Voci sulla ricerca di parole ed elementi
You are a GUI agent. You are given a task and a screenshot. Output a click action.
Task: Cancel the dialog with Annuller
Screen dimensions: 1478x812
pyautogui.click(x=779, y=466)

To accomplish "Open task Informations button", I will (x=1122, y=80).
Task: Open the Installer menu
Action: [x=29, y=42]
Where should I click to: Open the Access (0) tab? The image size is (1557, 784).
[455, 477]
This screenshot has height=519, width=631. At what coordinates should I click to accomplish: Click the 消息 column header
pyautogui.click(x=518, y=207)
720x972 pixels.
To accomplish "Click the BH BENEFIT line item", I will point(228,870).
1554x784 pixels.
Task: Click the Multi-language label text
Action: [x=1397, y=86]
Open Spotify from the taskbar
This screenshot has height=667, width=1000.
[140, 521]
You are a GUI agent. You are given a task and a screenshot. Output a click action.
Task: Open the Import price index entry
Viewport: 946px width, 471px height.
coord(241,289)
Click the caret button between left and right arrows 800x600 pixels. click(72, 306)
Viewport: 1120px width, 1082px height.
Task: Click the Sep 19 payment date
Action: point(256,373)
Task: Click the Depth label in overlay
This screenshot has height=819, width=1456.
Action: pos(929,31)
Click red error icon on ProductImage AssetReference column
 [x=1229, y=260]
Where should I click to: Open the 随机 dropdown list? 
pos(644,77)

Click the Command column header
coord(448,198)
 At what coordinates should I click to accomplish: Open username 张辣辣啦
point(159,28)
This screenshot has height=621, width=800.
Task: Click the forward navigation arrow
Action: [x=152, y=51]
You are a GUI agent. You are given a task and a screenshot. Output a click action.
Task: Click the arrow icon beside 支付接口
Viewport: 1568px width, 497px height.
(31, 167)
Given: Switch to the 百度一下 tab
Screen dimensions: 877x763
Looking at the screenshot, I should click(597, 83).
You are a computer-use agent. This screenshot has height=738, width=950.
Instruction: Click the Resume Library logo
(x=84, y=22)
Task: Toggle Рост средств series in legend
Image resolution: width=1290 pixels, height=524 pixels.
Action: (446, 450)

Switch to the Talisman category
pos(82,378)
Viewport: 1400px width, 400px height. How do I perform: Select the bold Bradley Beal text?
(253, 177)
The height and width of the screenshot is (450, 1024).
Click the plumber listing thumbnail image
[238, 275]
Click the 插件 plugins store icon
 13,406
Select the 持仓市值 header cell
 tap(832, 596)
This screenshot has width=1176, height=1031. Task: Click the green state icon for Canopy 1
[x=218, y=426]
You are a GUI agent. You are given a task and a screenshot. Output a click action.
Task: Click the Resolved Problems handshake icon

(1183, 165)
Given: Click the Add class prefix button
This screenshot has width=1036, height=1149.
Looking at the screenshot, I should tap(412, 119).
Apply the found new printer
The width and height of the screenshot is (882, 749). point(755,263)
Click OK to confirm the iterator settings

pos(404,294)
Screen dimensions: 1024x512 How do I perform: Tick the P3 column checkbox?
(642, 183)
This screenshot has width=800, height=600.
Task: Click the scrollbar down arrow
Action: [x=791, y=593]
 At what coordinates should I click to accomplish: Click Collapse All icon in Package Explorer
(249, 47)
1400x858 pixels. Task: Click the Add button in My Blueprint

Obiettivo
Puoi rendere tutte le righe dei dati qui sopra come una tabella Markdown con le colonne «Numero» e «Riga dei dati», escludendo le righe vuote?

Risposta qui sotto
| Numero | Riga dei dati |
|---|---|
| 1 | You are a GUI agent. You are given a task and a screenshot. Output a click action. |
| 2 | Task: Cancel the dialog with Annuller |
| 3 | Screen dimensions: 1478x812 |
| 4 | pyautogui.click(x=779, y=466) |
| 5 | To accomplish "Open task Informations button", I will (x=1122, y=80). |
| 6 | Task: Open the Installer menu |
| 7 | Action: [x=29, y=42] |
| 8 | Where should I click to: Open the Access (0) tab? The image size is (1557, 784). |
| 9 | [455, 477] |
| 10 | This screenshot has height=519, width=631. At what coordinates should I click to accomplish: Click the 消息 column header |
| 11 | pyautogui.click(x=518, y=207) |
| 12 | 720x972 pixels. |
| 13 | To accomplish "Click the BH BENEFIT line item", I will point(228,870). |
| 14 | 1554x784 pixels. |
| 15 | Task: Click the Multi-language label text |
| 16 | Action: [x=1397, y=86] |
| 17 | Open Spotify from the taskbar |
| 18 | This screenshot has height=667, width=1000. |
| 19 | [140, 521] |
| 20 | You are a GUI agent. You are given a task and a screenshot. Output a click action. |
| 21 | Task: Open the Import price index entry |
| 22 | Viewport: 946px width, 471px height. |
| 23 | coord(241,289) |
| 24 | Click the caret button between left and right arrows 800x600 pixels. click(72, 306) |
| 25 | Viewport: 1120px width, 1082px height. |
| 26 | Task: Click the Sep 19 payment date |
| 27 | Action: point(256,373) |
| 28 | Task: Click the Depth label in overlay |
| 29 | This screenshot has height=819, width=1456. |
| 30 | Action: pos(929,31) |
| 31 | Click red error icon on ProductImage AssetReference column |
| 32 |  [x=1229, y=260] |
| 33 | Where should I click to: Open the 随机 dropdown list?  |
| 34 | pos(644,77) |
| 35 | Click the Command column header |
| 36 | coord(448,198) |
| 37 |  At what coordinates should I click to accomplish: Open username 张辣辣啦 |
| 38 | point(159,28) |
| 39 | This screenshot has height=621, width=800. |
| 40 | Task: Click the forward navigation arrow |
| 41 | Action: [x=152, y=51] |
| 42 | You are a GUI agent. You are given a task and a screenshot. Output a click action. |
| 43 | Task: Click the arrow icon beside 支付接口 |
| 44 | Viewport: 1568px width, 497px height. |
| 45 | (31, 167) |
| 46 | Given: Switch to the 百度一下 tab |
| 47 | Screen dimensions: 877x763 |
| 48 | Looking at the screenshot, I should click(597, 83). |
| 49 | You are a computer-use agent. This screenshot has height=738, width=950. |
| 50 | Instruction: Click the Resume Library logo |
| 51 | (x=84, y=22) |
| 52 | Task: Toggle Рост средств series in legend |
| 53 | Image resolution: width=1290 pixels, height=524 pixels. |
| 54 | Action: (446, 450) |
| 55 | Switch to the Talisman category |
| 56 | pos(82,378) |
| 57 | Viewport: 1400px width, 400px height. How do I perform: Select the bold Bradley Beal text? |
| 58 | (253, 177) |
| 59 | The height and width of the screenshot is (450, 1024). |
| 60 | Click the plumber listing thumbnail image |
| 61 | [238, 275] |
| 62 | Click the 插件 plugins store icon |
| 63 |  13,406 |
| 64 | Select the 持仓市值 header cell |
| 65 |  tap(832, 596) |
| 66 | This screenshot has width=1176, height=1031. Task: Click the green state icon for Canopy 1 |
| 67 | [x=218, y=426] |
| 68 | You are a GUI agent. You are given a task and a screenshot. Output a click action. |
| 69 | Task: Click the Resolved Problems handshake icon |
| 70 | (1183, 165) |
| 71 | Given: Click the Add class prefix button |
| 72 | This screenshot has width=1036, height=1149. |
| 73 | Looking at the screenshot, I should tap(412, 119). |
| 74 | Apply the found new printer |
| 75 | The width and height of the screenshot is (882, 749). point(755,263) |
| 76 | Click OK to confirm the iterator settings |
| 77 | pos(404,294) |
| 78 | Screen dimensions: 1024x512 How do I perform: Tick the P3 column checkbox? |
| 79 | (642, 183) |
| 80 | This screenshot has width=800, height=600. |
| 81 | Task: Click the scrollbar down arrow |
| 82 | Action: [x=791, y=593] |
| 83 |  At what coordinates should I click to accomplish: Click Collapse All icon in Package Explorer |
| 84 | (249, 47) |
| 85 | 1400x858 pixels. Task: Click the Add button in My Blueprint |